I have often said that I hate gangs but love the kids. Keep in mind that street gangs are products of society, made up of kids with fewer alternatives than others. Poverty and a lack of opportunity spawn street gangs, and public hostility and isolation complete the process.
Being Mexican or black has little to do with why gangs form. As a kid I was obsessed by Charles Dickens’ descriptions of 19th century London gangs, and their similarity to modern street gangs. Dickens’ kids were not the sweet Oliver we see depicted in the movies.
Because society does not address the problem and isolates gang members – often in prisons — they develop their own culture that is difficult to change. This is not true only of street gangs but also other close knit groups. For instance, at the college level fraternities are gangs, and I feel much the same about fraternities as I do about street gangs. I love the kids but feel ambivalent about fraternity culture.
Universities spend a hefty portion of their student service budget on catering to the Greeks. The members are middle and upper class kids who are generally not progressive in regards to homophobia, sexism, and racism and drinking. Their behavior would be labeled as anti-social if we were talking about street gangs.

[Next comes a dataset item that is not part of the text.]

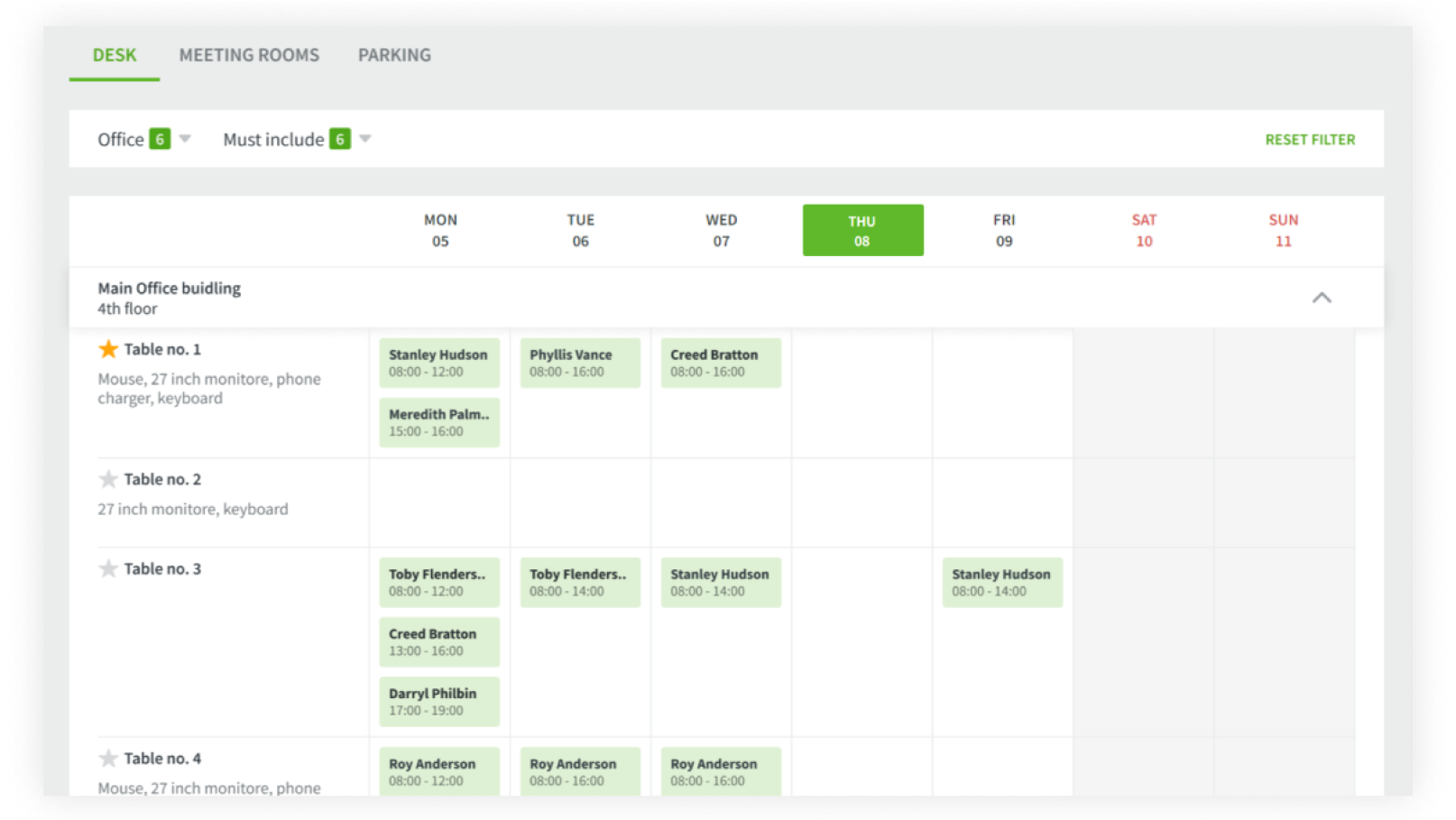
Task: Click the star icon beside Table no. 4
Action: (107, 757)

In order to change the culture of any group, there has to be a plan, something that takes a lot of time to implement. In the case of the Greeks, the institution tries to deal with this gang culture. However, their values are constantly reinforced by alumni, tradition and a Lord of the Flies environment.
Many university staff members proactively try to make changes. However, even with their healthy budgets, they are overwhelmed, and they cannot successfully deal with individual groups (AKA college gangs). I realized this during the ZBT incident during the early 1990s when the fraternity was insistent on singing a fraternity drink song that reveled in the rape of a 13-year old Mexican girl named Lupe.
Thomas Piernik then Director of Campus Activities played a very positive role in the episode and attempted to rein in the fraternity who in the end intimidated the California State University Northridge president by filing a suit against the university for the violation of free speech. Faculty and student resolutions censuring the ZBT were withdraw, and CSUN ended up paying for the ZBT’s legal expenses.
One can imagine what the reaction would have been if this had been a street gang or MEChA or the Black Student Union. In actuality, you can talk until you are blue in the face but you don’t change people by lecturing them or participating in encounter groups. You can teach skills in the classroom but it is very difficult to change students – and it is even more difficult to change a group.
When I taught in a high school and in college history departments I realized how pointless it was to think that I was changing things. After all I was one of many influences on a student’s life. I started to write op-ed columns because of the vastness of the audience. And when I wrote books, I realized that it took years to write a book and in the end you changed very little. Of the twenty plus books I have written, most people have not heard of Community Under Siege, Sometimes There is no other Side, or Corridors of Migration. Occupied America has had an impact because of its longevity and Chicana/o Studies.
In recent years, I have followed the work of Fr. Greg Boyle and his Homeboy Industries with interest. He is changing individuals by changing gang culture by giving them alternatives.
The saying goes that if you want your child to eat healthy foods, eat healthy yourself, don’t lecture, scold or theorize.